Un autre enjeu majeur concerne l’Afghanistan, où les Talibans ne cessent de progresser (ils contrôlent maintenant 40 % du pays) et où Daech s’efforce d’exister par des coups d’éclat. Le Pakistan tient à participer aux négociations que les grandes puissances - à commencer par la Russie - cherchent à mener pour rétablir la paix dans le pays. Imran Khan a, jadis, été désigné par certains groupes Talibans comme un interlocuteur légitime. Mais trouver un accord qui convienne à toutes les parties sera difficile, car Ashraf Ghani, le Président afghan, va vouloir éviter que le Pakistan n’exerce une trop grande influence sur son pays et l’Inde - avec l’Iran - va s’efforcer de l’y aider, en apparaissant comme un partenaire de Kaboul, ce que l’armée pakistanaise voit d’un très mauvais oeil.

Au plan intérieur, la montée de l’islamisme reste un défi, comme les élections récentes l’ont confirmé. Pour la première fois, des groupes extrémistes proches de l’armée avaient été invités à se normaliser en jouant le jeu électoral. Certains de leurs candidats ont obtenu des scores remarqués, témoignant notamment d’une radicalisation d’un courant de l’islam pakistanais, les Barelwis, qui était jusque-là plutôt modéré. Si Imran Khan partage certaines des idées des groupes islamiques, il ne peut que s’inquiéter des tensions que la montée de l’islamisme pourrait engendrer, notamment entre Sunnites et Chiites (qui constituent 20 % de la population environ).            

Le Premier ministre Pakistanais a appelé à un dialogue renouvelé avec l’Inde. Quel est l’état actuel des relations et des échanges entre les deux puissances voisines ?

Les relations entre les deux pays sont au plus bas depuis deux ans, comme en témoigne le nombre record de violations du cessez-le-feu qu’on enregistre au Cachemire, à l’origine de victimes civiles et militaires dont personne ne parle. Un réchauffement des relations entre les deux pays est très improbable. 

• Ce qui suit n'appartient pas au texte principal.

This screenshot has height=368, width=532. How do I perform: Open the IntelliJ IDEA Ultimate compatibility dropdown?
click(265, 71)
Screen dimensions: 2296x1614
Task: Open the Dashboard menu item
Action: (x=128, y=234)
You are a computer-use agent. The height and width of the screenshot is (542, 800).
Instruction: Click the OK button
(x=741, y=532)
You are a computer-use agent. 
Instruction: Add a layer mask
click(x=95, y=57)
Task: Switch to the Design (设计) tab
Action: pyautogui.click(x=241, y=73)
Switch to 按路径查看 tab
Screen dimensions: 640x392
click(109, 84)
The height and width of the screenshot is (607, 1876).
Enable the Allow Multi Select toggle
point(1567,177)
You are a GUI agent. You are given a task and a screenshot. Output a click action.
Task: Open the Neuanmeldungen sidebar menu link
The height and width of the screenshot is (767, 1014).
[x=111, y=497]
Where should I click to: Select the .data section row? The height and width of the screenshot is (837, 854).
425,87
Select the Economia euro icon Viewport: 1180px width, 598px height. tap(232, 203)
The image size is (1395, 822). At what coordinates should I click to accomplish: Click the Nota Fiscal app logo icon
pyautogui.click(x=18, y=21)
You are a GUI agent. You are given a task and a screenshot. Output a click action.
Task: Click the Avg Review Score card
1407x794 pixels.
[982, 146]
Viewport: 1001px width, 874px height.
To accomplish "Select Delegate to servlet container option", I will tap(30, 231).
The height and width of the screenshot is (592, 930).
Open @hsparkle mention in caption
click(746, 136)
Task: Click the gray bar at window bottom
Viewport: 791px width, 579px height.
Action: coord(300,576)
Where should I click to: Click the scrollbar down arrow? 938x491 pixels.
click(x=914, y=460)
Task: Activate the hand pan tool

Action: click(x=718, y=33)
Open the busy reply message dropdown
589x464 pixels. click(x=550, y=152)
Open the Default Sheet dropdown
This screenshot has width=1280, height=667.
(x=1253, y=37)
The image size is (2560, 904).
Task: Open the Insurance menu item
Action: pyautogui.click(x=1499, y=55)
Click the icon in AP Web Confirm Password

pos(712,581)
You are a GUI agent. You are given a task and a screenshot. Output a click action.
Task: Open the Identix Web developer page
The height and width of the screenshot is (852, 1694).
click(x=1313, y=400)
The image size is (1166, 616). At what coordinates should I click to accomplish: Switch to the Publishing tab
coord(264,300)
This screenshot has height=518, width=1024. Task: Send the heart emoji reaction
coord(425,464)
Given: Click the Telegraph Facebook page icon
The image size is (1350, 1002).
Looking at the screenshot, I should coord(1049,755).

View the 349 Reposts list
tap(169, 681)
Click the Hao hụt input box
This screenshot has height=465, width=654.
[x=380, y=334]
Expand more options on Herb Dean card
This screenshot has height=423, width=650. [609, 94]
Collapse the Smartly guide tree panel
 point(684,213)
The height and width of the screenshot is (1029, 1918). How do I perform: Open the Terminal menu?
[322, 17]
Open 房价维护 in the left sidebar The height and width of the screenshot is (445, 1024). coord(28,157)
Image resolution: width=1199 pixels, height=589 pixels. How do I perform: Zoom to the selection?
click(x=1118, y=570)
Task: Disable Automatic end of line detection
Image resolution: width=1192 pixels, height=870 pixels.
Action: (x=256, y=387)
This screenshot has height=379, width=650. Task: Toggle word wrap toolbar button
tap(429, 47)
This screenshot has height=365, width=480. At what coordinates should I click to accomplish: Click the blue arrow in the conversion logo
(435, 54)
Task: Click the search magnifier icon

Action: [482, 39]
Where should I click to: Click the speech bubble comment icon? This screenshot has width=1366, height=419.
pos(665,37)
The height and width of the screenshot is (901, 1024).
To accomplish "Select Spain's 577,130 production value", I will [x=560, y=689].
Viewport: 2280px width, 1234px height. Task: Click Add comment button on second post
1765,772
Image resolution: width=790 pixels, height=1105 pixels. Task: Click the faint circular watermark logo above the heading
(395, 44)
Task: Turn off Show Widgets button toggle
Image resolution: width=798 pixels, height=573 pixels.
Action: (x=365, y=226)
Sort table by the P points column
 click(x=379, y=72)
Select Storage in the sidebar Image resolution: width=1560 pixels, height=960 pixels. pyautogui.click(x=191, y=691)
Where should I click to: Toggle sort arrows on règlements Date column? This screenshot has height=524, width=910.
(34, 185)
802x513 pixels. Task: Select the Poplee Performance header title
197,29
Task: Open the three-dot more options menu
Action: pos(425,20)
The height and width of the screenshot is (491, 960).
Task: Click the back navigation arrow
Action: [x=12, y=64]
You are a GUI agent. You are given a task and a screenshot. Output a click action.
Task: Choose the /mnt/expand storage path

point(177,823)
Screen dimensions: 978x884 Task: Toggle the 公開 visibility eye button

  • D’un côté, Narendra Modi, le Premier ministre indien, entre en campagne (les élections générales devraient avoir lieu au Printemps). Il a fait de l’image de fermeté qu’il a acquise vis-à-vis du Pakistanl’un de ses atouts électoraux, et fera tout pour le conserver. 

  • D’un autre côté, Imran Khan sera très prudent. Après tout, c’est parce qu’il a voulu faire la paix avec l’Inde que son prédécesseur, Nawaz Sharif, a perdu la confiance de l’armée, dont le pouvoir est immense au Pakistan et qui ne veut en aucun cas normaliser les relations bilatérales : en perdant cet ennemi, l’armée perdrait sa principale raison d’être et peinerait à justifier son budget colossal. En réalité, Imran Khan est aujourd’hui à la tête du pays car les militaires souhaitaient remplacer Sharif et n’ont trouvé personne d’autre ! Il va lui être fort difficile de s’émanciper de cette tutelle, surtout lorsqu’il sera question du dossier indien.